Over time, the episodes involving AIDS continued to be more complex and, at times, heavy-handed. An episode of
ER
(“Flight of Fancy”) involves a teenager named Trent (Blake Heron), who was never told by his grandmother (Joanna Miles) that he contracted AIDS from his late mother, a heroin addict. So Dr. Carter (Noah Wyle) takes it upon himself to inform Trent of his HIV status. Trent brings his girlfriend Emma in to get tested and the two have a fight, causing Trent to run out into the street and get killed by a car. Dr. Carter feels guilty and questions whether he did the right thing, but Dr. Kerry Weaver (Laura Innes) assures him he had no choice. The tragic, over-the-top ending, in which Trent crashes through a windshield, undermines the story’s message about how shame and guilt continue to interfere with the treatment of AIDS.
A more realistic and highly disturbing
ER
episode (“Thy Will Be Done”) involves a gay man, Jeff (Robert Beitzel), who comes in with a case of mononucleosis and asks Dr. Carter for an HIV test because he had unprotected sex with an infected partner. When Dr. Dave Malucci (Erik Palladino) gives Jeff and his significant other Sean (Noah Blake) the good news (he’s negative), they’re disappointed. Dr. Malucci asks if Jeff is a “bug chaser,” a slang term for someone trying to contract AIDS. Apparently Jeff wants to get infected because Sean is HIV positive and, in Sean’s words, “they’re together in everything.” When a second test comes back negative, Dr. Malucci counsels the patient by explaining that even though people with HIV are living longer, AIDS can still kill you. The February 2001 episode is a powerful response to the recent rise of HIV infection among young gay men, who health officials fear are abandoning safe-sex practices because recent medical advancements have improved the quality of life for people living with HIV.
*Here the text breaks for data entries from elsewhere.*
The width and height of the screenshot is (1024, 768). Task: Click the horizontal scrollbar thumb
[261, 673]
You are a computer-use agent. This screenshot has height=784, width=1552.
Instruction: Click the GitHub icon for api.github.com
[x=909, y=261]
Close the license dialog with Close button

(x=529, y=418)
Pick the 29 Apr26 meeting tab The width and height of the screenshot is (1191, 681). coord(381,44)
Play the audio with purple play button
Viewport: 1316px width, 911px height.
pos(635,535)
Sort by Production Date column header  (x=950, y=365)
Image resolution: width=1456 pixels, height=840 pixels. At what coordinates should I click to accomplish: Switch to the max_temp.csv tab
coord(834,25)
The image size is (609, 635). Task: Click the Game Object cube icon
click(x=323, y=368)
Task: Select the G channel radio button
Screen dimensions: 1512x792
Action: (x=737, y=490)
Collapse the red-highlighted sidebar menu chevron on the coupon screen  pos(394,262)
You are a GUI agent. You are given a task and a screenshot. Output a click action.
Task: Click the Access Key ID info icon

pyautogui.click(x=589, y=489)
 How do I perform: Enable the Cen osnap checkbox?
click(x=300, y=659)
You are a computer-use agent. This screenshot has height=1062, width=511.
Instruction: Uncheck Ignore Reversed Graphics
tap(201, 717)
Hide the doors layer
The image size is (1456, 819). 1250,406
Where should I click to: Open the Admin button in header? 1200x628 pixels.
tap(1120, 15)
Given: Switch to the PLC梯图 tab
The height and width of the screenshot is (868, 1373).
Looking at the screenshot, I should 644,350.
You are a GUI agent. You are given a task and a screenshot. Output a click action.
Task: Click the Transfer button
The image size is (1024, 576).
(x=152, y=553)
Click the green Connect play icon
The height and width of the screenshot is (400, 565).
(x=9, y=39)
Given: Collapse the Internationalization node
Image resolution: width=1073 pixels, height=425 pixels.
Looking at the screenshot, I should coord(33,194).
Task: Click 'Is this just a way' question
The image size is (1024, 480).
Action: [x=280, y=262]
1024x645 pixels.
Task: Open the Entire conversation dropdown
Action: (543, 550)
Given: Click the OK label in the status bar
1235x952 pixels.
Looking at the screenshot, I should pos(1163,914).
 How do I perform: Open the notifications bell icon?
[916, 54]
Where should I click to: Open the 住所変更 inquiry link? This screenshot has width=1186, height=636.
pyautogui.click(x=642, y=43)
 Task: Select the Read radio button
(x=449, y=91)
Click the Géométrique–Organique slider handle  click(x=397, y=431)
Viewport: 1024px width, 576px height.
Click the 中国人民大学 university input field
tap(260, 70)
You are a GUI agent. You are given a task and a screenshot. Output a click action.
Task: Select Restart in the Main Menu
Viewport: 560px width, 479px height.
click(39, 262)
The most complex and longest ongoing AIDS story line on ER involved physician’s assistant Jeanie Boulet (Gloria Reuben). She contracts AIDS from her husband Al (Michael Beach), who tests positive for the HIV virus when he comes to the emergency room for the flu (“Take These Broken Wings”). Jeanie is eventually forced to disclose her HIV status to Dr. Weaver when she’s unable to remove glass from a patient’s chest, fearing she may cut herself and infect the patient (“Don’t Ask, Don’t Tell”). Jeanie also reveals her HIV status to hospital administration, which has developed strict work guidelines for HIV positive employees. However, she finds it increasingly difficult to adhere to them and is eventually reprimanded by Dr. Weaver for violating policy (“When the Bough Breaks”). Jeanie’s job later gets downsized, but when she learns a new RN has been hired for the ER, and Dr. Weaver recently received a salary increase, she threatens the hospital with a lawsuit. Weaver is forced to rehire Jeanie, even though Weaver believes she is only using her HIV status to get her job back.